Xerox Corp. announced this morning a $6.4 billion dollar bid to acquire Affiliated Computer Services (ACS).
The deal is the second big industry acquisition in as many weeks. Last week computer hardware and IT services provider Dell bought Texas-based Perot System for $3.9 billion. ACS is the largest provider of managed services to government with over 1,700 federal, state, county and local government contracts.
Just last week, ACS signed a deal with the Louisiana Department of Social Services to administer transaction authorization processing, card management and helpdesk services for Louisiana’s Food Stamps program, also known as the Supplemental Nutrition Assistance Program (SNAP), and the Temporary Assistance for Needy Families (TANF) program. ACS performs similar work for sixteen other states and the federal government to deliver EBT services.

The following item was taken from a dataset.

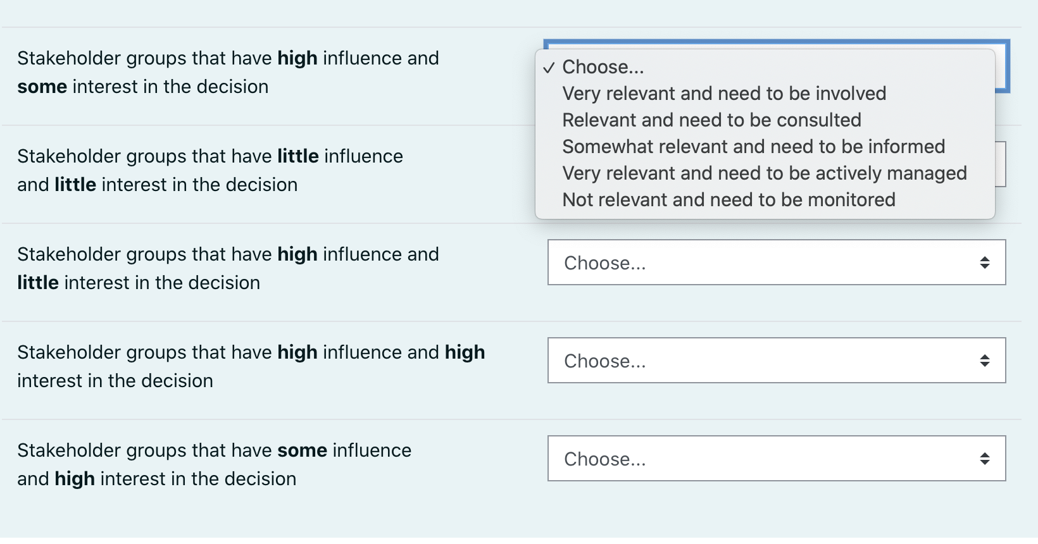
Task: Open dropdown for some influence high interest question
Action: 776,459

ACS shareholders would receive 63.11 per share in cash and Xerox stock, according to officials, giving the copier company a new revenue stream as an outsourcer and information services company. The combined company would create a $22 billion global enterprise for document technology and business process management, officials said in a statement.
ACS president and chief executive Lynn Blodgett said the deal would allow the ACS brand to expand globally through the Xerox name and “leading innovation.”
Ursula M. Burns, Xerox chief executive officer, said the deal was a “game-changer for Xerox.”
Foreign sales may be the biggest factor in the deal. According to Xerox, the company will use its established brand and client relations in Europe, Asia and South America to scale ACS’s business. ACS’s expertise is in managing paper-based work processes and providing specialized BPO and information technology services for industries that range from telecommunications, retail and financial services to healthcare, education and transportation. The BPO market is expected to reach $150 billion this year.
The company also expects to achieve annualized cost synergies in the range of $300 million to $400 million in the first three years by using ACS’s back-office expertise to handle Xerox’s internal functions..
Darwin Deason, founder and chairman of ACS, said the deal was a “tremendous outcome” for their shareholders, and that he’ll remain a “long-term investor.” The acquisition is still subject to government and regulatory approval.